CFCF 2013: SPOTLIGHT ON INSTRUCTOR – LYNNE ANN SCHWARZENBERG

1 08 2012

Lynne Ann Schwarzenberg stumbled upon polymer clay in 1991 and she’s been creating, teaching and designing ever since.

SCHWARZENBERG – Hooray for Poly-Wood

She bit off more than she could chew, going from marbled beads straight to figurines à la Maureen Carlson.  In 2001, she fell into the world of polymer clay guilds, and was delighted to find others who shared her obsession.  After exploring the worlds of caricature sculpture, faux materials, filigree, and even dollhouse miniatures for her daughter, she found her niche in millefiori floral caning and tile jewelry.

Lynne Ann has been teaching polymer clay to students young and old for over 12 years.  Her work has appeared in several publications and she has won a number of awards including Bead & Button magazine’s Bead Dreams competition, the Interweave Press Bead Arts Award, and the National Polymer Clay Guild’s Progress and Possibilities competition.  She sells her work in galleries and bead shows and through her website: www.riverpoetdesign.com.
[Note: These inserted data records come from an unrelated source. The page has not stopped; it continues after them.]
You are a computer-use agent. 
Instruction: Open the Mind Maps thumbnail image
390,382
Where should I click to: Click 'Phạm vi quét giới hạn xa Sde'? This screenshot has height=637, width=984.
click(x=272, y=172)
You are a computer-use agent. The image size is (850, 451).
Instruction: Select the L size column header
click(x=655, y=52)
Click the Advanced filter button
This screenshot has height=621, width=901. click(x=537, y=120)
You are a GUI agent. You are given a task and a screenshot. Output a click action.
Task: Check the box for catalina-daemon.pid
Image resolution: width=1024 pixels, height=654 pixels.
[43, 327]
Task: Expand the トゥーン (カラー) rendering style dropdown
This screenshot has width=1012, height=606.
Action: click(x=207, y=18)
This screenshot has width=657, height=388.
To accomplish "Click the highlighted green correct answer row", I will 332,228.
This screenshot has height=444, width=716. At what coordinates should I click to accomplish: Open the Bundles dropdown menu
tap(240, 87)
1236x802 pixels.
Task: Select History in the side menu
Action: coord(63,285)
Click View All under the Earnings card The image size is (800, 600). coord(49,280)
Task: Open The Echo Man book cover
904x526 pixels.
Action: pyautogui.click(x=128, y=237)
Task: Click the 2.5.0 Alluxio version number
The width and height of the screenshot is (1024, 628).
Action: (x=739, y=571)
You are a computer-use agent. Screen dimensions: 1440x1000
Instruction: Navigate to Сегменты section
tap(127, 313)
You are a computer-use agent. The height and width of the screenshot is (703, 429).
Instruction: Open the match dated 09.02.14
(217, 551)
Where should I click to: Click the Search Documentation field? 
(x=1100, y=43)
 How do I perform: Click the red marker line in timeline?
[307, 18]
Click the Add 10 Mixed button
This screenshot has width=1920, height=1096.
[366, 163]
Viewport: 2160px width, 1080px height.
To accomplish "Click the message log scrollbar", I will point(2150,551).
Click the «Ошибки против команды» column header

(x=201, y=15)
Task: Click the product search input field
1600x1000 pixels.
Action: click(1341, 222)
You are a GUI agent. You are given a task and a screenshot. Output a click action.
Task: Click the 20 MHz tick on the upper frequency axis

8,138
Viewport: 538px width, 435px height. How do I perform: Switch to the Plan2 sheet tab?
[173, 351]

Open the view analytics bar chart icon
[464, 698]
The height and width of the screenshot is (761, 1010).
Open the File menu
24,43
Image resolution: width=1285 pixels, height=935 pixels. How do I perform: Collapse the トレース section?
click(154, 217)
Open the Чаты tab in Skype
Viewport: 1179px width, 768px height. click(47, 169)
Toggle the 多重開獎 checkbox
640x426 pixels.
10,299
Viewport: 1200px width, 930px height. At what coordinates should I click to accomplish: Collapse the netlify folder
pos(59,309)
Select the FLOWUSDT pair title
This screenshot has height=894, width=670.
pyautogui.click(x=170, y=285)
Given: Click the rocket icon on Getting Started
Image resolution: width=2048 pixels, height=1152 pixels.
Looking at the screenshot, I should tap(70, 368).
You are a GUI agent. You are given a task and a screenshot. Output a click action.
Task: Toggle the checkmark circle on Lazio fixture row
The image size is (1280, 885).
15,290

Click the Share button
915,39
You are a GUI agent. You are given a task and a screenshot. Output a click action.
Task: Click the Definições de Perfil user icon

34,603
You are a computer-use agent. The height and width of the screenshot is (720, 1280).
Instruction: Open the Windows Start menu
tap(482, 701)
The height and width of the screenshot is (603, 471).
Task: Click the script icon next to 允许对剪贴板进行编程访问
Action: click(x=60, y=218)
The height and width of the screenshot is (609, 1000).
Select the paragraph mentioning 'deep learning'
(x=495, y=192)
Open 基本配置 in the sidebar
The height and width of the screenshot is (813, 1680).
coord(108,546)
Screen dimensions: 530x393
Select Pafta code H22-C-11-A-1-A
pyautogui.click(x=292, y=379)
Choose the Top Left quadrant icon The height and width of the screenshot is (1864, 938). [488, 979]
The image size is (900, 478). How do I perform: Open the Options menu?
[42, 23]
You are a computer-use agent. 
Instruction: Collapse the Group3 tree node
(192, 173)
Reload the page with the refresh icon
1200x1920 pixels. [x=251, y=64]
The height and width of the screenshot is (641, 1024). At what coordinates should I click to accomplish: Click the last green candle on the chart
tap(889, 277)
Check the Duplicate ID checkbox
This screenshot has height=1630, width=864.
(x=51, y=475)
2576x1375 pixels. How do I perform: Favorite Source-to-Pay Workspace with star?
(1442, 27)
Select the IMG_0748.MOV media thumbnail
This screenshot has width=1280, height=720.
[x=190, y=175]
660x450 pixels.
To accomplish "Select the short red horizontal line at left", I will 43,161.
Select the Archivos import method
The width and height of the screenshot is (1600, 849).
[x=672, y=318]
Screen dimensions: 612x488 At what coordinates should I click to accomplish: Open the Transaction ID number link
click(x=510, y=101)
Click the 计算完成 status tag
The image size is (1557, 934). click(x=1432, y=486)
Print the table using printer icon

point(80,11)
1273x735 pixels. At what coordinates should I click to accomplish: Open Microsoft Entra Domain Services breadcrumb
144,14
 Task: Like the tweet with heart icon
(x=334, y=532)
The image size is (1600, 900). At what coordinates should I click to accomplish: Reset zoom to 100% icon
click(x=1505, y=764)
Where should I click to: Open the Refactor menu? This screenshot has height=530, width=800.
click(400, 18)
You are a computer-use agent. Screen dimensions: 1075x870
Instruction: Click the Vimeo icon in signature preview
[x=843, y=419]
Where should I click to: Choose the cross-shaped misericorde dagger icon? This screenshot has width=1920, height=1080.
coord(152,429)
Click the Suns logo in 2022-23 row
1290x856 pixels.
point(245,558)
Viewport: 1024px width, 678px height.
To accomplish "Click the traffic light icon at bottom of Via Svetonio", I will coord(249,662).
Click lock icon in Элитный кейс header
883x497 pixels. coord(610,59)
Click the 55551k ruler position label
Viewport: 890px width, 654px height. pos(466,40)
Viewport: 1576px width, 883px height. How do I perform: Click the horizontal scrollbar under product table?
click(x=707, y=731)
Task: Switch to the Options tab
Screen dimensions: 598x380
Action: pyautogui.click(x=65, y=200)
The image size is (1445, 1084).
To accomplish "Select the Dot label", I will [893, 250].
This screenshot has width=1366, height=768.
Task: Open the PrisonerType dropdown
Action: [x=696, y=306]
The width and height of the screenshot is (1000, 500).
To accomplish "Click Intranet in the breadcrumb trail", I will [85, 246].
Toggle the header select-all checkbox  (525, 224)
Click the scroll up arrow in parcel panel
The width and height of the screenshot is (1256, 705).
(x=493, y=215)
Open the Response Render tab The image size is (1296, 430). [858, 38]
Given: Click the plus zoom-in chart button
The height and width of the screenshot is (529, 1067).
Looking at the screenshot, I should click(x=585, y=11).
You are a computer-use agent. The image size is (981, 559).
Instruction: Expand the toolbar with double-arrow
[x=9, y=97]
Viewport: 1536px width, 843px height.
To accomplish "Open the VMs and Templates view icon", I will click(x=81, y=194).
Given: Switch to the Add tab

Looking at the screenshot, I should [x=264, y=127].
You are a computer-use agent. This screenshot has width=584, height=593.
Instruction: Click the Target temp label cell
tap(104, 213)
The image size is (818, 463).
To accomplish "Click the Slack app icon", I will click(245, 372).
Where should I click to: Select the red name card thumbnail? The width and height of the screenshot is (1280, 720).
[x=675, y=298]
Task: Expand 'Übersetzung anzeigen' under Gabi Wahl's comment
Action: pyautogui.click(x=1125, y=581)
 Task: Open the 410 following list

And more exciting news from Lynne Ann… she was recently received the 2012 Excellence in Bead Artistry Award from Bead and Button Magazine.  This is a huge accomplishment as it is only awarded once a year and has only been given to one other polymer artist, Nan Roche, who is also teaching at CFCF 2013!  The award was underwritten this year by Shipwreck BeadsTM which honored Lynne Ann’s achievements with a $1,000 gift certificate.  Join us for Lynne Ann’s class and give her your personal congratulations for this accomplishment!

******   Download registration forms here and detailed workshop information here. ******

  • LYNNE ANN SCHWARZENBERG – Hooray for Poly-Wood!  (4-hour workshop)   Mon. 8:00AM/Tues. 1:00PM

SCHWARZENBERG – Hooray for Poly-Wood

Faux wood was one of the first things Lynne Ann made with polymer clay, and in the past 21 years, she’s spent countless hours getting it down to a science…and now you can learn all the “little secrets” in her faux wood technique that has even fooled woodworkers (briefly, she admits!)

You’ll learn several recipes for certain types of wood, texturing, manipulating the grain (tight vs loose, direction, even the occasional knot in the wood), cutting, patterning, constructing marquetry type designs and finishing properly.  Students can expect to make several shades of faux wood and a pin, pendant or set of earrings.  You won’t believe how simple this realistic Poly-Wood technique can be!